_DIRECTIONS_
State how many lines in the entries below contain the string "radio", with case taken into account. Give only the number.

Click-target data
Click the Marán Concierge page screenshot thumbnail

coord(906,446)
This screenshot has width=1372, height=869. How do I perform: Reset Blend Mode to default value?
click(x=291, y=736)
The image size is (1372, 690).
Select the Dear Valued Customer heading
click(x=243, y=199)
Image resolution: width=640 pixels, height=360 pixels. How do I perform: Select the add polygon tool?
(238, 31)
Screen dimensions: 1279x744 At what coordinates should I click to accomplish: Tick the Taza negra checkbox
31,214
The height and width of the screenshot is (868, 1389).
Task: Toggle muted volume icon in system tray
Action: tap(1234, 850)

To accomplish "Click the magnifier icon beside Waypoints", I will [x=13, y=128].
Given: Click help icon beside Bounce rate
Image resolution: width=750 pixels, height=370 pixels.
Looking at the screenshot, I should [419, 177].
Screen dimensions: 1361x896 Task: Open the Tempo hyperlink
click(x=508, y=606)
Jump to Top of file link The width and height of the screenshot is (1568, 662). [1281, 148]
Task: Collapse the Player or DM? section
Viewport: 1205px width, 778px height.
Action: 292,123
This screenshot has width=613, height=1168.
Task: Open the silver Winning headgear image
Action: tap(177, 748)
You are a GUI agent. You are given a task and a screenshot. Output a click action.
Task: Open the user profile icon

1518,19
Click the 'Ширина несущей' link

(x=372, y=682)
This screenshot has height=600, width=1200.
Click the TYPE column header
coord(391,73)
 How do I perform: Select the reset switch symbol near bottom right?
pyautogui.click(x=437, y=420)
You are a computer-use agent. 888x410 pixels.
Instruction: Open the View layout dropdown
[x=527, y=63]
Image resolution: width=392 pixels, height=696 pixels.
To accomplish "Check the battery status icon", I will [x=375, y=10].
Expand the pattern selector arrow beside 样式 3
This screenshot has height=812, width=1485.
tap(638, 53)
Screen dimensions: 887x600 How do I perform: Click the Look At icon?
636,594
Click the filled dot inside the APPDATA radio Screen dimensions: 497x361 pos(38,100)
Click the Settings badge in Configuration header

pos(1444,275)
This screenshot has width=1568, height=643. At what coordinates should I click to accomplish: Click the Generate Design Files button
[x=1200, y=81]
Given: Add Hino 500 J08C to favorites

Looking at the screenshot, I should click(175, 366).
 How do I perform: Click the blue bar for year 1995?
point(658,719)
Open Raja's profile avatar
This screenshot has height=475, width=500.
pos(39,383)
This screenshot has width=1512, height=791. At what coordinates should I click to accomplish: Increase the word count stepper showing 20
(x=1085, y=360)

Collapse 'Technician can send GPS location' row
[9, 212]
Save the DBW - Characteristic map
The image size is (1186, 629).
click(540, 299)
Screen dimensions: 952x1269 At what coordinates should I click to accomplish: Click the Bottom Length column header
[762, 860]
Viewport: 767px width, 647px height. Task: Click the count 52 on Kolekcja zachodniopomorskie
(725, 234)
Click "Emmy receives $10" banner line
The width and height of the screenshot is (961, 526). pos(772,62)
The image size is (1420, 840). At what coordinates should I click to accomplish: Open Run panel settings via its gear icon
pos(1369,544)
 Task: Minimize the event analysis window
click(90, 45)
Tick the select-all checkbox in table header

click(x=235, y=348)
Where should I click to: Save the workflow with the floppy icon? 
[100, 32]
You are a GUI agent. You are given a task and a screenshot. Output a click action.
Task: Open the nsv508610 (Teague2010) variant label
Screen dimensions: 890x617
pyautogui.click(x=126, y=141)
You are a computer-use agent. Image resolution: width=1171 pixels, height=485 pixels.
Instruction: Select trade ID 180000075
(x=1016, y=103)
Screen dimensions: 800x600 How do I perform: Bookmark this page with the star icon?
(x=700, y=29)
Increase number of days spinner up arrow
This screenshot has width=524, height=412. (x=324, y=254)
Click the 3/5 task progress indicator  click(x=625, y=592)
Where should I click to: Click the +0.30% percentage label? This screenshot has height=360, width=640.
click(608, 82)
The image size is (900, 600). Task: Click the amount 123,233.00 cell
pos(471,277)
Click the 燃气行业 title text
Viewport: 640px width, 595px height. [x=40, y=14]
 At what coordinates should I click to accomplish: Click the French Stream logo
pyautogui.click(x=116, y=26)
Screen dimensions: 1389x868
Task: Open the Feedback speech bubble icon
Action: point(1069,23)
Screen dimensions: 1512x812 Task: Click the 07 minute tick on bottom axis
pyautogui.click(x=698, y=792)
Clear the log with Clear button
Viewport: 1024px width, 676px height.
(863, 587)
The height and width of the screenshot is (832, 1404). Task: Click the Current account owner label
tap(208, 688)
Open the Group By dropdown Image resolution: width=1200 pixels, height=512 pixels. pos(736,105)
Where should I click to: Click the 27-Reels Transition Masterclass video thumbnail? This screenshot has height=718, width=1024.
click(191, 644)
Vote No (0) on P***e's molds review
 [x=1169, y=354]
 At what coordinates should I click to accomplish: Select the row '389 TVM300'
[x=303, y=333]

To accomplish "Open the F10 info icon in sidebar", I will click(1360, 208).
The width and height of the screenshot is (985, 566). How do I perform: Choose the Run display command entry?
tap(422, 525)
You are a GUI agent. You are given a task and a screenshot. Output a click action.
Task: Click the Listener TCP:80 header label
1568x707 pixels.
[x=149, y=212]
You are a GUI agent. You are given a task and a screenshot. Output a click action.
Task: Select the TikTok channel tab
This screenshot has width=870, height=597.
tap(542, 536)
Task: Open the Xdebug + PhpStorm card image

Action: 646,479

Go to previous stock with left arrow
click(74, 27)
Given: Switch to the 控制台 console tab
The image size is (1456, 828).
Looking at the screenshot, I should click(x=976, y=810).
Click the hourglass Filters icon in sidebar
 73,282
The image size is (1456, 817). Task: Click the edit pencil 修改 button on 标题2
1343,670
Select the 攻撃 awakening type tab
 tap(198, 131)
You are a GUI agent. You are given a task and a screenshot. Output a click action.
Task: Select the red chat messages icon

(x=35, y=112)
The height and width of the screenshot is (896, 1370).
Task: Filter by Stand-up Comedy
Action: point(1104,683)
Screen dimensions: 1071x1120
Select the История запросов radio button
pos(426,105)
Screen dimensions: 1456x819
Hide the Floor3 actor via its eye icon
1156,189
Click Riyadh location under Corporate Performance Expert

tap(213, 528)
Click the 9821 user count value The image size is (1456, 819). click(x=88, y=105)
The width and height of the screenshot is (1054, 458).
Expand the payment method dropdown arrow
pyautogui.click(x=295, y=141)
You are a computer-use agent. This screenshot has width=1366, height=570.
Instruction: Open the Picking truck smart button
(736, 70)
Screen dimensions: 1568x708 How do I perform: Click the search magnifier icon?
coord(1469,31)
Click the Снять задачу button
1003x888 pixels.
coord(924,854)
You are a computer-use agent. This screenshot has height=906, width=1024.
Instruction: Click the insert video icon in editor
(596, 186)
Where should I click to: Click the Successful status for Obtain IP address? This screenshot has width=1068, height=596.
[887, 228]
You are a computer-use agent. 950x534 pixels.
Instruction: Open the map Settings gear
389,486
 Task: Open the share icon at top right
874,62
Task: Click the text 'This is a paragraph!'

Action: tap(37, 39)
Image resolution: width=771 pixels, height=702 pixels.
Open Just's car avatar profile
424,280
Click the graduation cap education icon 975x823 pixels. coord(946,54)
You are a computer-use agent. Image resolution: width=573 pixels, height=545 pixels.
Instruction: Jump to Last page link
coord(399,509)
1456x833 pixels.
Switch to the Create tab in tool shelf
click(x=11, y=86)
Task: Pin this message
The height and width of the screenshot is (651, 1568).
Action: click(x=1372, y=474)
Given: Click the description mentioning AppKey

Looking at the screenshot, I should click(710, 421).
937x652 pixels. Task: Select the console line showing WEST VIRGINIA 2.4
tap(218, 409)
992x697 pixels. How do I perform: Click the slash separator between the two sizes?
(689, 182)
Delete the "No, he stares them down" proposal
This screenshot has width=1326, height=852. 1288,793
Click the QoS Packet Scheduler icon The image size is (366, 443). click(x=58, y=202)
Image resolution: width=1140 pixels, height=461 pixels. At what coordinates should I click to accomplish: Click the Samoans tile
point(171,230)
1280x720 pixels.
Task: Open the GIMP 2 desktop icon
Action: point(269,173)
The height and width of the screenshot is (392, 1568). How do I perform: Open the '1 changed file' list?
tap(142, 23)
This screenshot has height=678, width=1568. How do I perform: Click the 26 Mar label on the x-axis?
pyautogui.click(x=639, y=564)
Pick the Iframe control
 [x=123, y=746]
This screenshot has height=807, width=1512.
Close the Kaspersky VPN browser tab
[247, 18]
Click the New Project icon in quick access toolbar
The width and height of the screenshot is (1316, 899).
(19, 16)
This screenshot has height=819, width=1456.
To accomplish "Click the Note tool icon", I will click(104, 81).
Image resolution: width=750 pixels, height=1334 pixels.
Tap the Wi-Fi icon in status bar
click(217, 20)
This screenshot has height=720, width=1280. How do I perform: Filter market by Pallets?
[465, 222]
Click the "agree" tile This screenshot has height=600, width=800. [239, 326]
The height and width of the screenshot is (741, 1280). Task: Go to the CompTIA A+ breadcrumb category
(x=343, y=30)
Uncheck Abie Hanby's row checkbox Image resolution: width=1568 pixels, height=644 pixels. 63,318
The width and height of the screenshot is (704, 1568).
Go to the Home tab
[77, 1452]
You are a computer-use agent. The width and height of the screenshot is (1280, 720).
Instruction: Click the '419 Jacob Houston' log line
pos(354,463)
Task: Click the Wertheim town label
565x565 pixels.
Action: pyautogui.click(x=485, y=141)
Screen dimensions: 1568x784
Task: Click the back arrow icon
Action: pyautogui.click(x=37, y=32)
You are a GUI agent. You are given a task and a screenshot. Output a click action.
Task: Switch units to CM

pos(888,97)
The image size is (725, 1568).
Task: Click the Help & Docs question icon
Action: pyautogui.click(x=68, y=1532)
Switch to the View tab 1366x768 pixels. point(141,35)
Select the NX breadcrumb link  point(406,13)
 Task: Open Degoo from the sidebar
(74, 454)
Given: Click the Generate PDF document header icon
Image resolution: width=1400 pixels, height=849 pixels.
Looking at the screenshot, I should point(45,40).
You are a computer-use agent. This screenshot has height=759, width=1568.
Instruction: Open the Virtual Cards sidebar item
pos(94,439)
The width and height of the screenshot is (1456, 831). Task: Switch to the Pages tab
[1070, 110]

_FINISHED ANSWER_
2